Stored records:
_____
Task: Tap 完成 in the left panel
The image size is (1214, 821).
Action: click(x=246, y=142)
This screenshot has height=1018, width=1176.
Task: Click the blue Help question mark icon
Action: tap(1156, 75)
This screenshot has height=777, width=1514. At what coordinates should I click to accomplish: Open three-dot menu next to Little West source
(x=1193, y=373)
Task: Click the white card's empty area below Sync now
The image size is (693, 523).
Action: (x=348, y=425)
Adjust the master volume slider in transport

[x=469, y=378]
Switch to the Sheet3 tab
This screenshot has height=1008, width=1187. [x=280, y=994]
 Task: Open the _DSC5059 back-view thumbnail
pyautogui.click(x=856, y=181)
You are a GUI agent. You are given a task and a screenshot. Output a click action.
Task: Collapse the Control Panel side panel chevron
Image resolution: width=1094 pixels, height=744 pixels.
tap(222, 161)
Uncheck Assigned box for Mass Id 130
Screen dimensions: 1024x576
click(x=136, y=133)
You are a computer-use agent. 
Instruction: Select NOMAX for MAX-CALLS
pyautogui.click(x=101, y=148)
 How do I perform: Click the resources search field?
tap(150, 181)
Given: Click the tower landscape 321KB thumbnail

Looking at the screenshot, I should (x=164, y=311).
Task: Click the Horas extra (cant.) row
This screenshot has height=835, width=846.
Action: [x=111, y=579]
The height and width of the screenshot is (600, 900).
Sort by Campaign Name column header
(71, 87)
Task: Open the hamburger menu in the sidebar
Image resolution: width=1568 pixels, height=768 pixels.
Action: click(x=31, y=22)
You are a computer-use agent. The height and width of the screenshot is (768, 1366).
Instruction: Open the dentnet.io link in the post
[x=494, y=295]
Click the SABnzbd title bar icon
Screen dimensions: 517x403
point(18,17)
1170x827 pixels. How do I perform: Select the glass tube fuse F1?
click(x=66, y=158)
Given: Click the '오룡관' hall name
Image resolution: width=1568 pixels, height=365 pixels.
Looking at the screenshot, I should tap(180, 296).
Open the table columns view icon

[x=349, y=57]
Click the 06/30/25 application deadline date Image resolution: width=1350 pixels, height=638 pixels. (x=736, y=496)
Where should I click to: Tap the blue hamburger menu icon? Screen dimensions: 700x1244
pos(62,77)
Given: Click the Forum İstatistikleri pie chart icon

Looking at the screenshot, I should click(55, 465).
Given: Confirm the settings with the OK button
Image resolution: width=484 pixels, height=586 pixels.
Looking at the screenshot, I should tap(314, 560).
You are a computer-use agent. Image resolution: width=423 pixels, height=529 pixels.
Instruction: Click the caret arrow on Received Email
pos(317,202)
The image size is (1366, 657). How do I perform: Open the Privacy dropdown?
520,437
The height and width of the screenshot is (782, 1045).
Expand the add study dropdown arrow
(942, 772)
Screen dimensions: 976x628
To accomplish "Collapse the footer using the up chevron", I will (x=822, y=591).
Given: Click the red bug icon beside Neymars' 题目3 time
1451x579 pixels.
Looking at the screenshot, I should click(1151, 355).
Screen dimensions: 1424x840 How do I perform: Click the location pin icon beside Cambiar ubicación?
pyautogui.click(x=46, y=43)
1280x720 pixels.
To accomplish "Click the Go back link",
_____
**AIM OF THE EXERCISE:** Retype only the lines above between the line with "Instruction: Select NOMAX for MAX-CALLS" and the line with "Given: Confirm the", counting those two lines as well, and keep every character as it is.

**REPLY TO THE EXERCISE:**
Instruction: Select NOMAX for MAX-CALLS
pyautogui.click(x=101, y=148)
 How do I perform: Click the resources search field?
tap(150, 181)
Given: Click the tower landscape 321KB thumbnail

Looking at the screenshot, I should (x=164, y=311).
Task: Click the Horas extra (cant.) row
This screenshot has height=835, width=846.
Action: [x=111, y=579]
The height and width of the screenshot is (600, 900).
Sort by Campaign Name column header
(71, 87)
Task: Open the hamburger menu in the sidebar
Image resolution: width=1568 pixels, height=768 pixels.
Action: click(x=31, y=22)
You are a computer-use agent. The height and width of the screenshot is (768, 1366).
Instruction: Open the dentnet.io link in the post
[x=494, y=295]
Click the SABnzbd title bar icon
Screen dimensions: 517x403
point(18,17)
1170x827 pixels. How do I perform: Select the glass tube fuse F1?
click(x=66, y=158)
Given: Click the '오룡관' hall name
Image resolution: width=1568 pixels, height=365 pixels.
Looking at the screenshot, I should tap(180, 296).
Open the table columns view icon

[x=349, y=57]
Click the 06/30/25 application deadline date Image resolution: width=1350 pixels, height=638 pixels. (x=736, y=496)
Where should I click to: Tap the blue hamburger menu icon? Screen dimensions: 700x1244
pos(62,77)
Given: Click the Forum İstatistikleri pie chart icon

Looking at the screenshot, I should click(55, 465).
Given: Confirm the settings with the OK button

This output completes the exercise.